More than 400 passing yards? Check. Three touchdown passes? Yup. Pointed shot at Clay Matthews in the postgame news conference? Oh yeah you betcha. Biceps-kissing Kap is the QB on the best team in the league right now, and he is a bad man.
Big MVP Watch showdown coming Sunday as Kap faces off against DangeRuss. If Russ can win it, then maybe he's the QB on the best team in the league right now, right? If you don't think this guy ranks with the rest of the fun young quarterbacks in the league right now, well then all you have to do is ... Watch.
Brady watched Manning's game and said, "Sure, anybody can do it with Welker. Try doing it throwing to Julian Edelman. And Kenbrell Thompkins. At least I can dump it off to Shane Vereen. Wait. What do you mean Vereen's hurt?" If the Patriots win their division, it'll be an MVP-worthy triumph for Tom and his misfit toys.
The Watch isn't buying the whole thing about Sean Payton's return rejuvenating Brees. He basically has the same game every week. Guy threw for 5,177 yards and 43 touchdowns last year and had to go through 75 frantic texts from Payton when he got back to his locker after every game.

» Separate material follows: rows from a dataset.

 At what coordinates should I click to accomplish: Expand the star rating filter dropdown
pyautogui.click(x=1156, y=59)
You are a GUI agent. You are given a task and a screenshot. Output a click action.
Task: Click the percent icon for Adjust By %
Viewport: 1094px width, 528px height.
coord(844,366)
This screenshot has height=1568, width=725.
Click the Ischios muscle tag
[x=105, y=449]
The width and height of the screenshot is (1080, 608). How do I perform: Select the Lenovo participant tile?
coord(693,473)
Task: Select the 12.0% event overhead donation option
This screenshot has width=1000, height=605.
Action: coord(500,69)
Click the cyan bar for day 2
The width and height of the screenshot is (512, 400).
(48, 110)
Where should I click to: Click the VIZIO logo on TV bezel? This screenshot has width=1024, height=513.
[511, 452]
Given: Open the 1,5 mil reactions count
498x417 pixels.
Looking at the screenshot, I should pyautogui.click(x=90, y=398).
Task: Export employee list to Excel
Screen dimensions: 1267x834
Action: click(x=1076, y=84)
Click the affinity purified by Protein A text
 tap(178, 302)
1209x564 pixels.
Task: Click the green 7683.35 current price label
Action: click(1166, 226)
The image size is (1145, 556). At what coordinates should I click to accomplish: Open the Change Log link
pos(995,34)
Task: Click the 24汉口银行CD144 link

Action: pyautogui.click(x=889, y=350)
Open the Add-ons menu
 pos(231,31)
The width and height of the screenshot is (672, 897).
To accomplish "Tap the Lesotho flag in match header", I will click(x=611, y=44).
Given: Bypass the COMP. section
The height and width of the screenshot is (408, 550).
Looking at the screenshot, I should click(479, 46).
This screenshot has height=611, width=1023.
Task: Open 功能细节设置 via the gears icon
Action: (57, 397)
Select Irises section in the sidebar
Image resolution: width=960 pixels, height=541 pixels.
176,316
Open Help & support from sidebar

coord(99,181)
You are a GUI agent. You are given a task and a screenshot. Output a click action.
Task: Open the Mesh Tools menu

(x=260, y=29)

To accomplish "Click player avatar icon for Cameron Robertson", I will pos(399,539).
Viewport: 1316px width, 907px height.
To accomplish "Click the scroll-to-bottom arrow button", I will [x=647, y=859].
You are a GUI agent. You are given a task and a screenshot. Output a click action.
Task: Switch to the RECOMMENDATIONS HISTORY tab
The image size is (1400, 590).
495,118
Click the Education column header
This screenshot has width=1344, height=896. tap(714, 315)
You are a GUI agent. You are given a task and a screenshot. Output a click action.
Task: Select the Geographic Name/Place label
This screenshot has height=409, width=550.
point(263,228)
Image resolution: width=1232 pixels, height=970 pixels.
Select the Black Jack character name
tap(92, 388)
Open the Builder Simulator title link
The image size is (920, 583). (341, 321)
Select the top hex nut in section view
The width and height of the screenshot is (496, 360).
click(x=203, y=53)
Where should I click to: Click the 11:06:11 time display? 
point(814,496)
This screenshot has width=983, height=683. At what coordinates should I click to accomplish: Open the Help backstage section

We should all be so de-juvenated.
Chip Kelly rolls into Philadelphia in January and says, "This is the offense I want to run. We have 85-man rosters, right?" No, Chip, only 53. "All right, 53, so, say, 25, 26 on offense. How many of them are any good?" Well, Chip, pretty much six. And five of them are offensive linemen. "Wow. That's not many. Who's the other one?" LeSean McCoy. "OK. I can work with that."
He had 14 more rushing yards in Week 1 than Robert Griffin III had. Take that, Whole Know-it-all World. Luck is an embryonic bronze bust in a scraggly beard. Some day, some of these guys are going to brag about having been ahead of him on a list like this.
Do you realize that Green and Andy Dalton only know the Bengals as a playoff team? Seriously, while the casual football fan still hears Bengals and thinks they've never been good without Boomer Esiason, the only two Bengals teams on which Green and Dalton have played have gone to the playoffs. If they were arrogant head coaches, they'd call that "culture change." But Green can't hear you. He's busy catching everything, everywhere, all the time. *He's the exception to our rule because 0-1 in the AFC North is still a playoff spot.
If Matthew Stafford throws another 700-plus passes this year but they're all to the running backs, will his arm even hurt at the end of the season? If Bush stays healthy, he's going to force teams to commit a safety to stopping the run (or the short pass) and reduce the coverage on Calvin Johnson. Bush is the missing puzzle piece that has been driving the Lions crazy for two years because they knew it was around here somewhere.
Yeah, the Watch is going to keep the Watch's shocking, highly controversial MVP pick on this list as long as the Watch can, and Romo did beat the Giants on Sunday. You can assume he'll eventually throw downfield. But against the Giants, the smart play is to pick 'em apart over the middle. And remember, Tony helps make the game plan now! Valuable!!!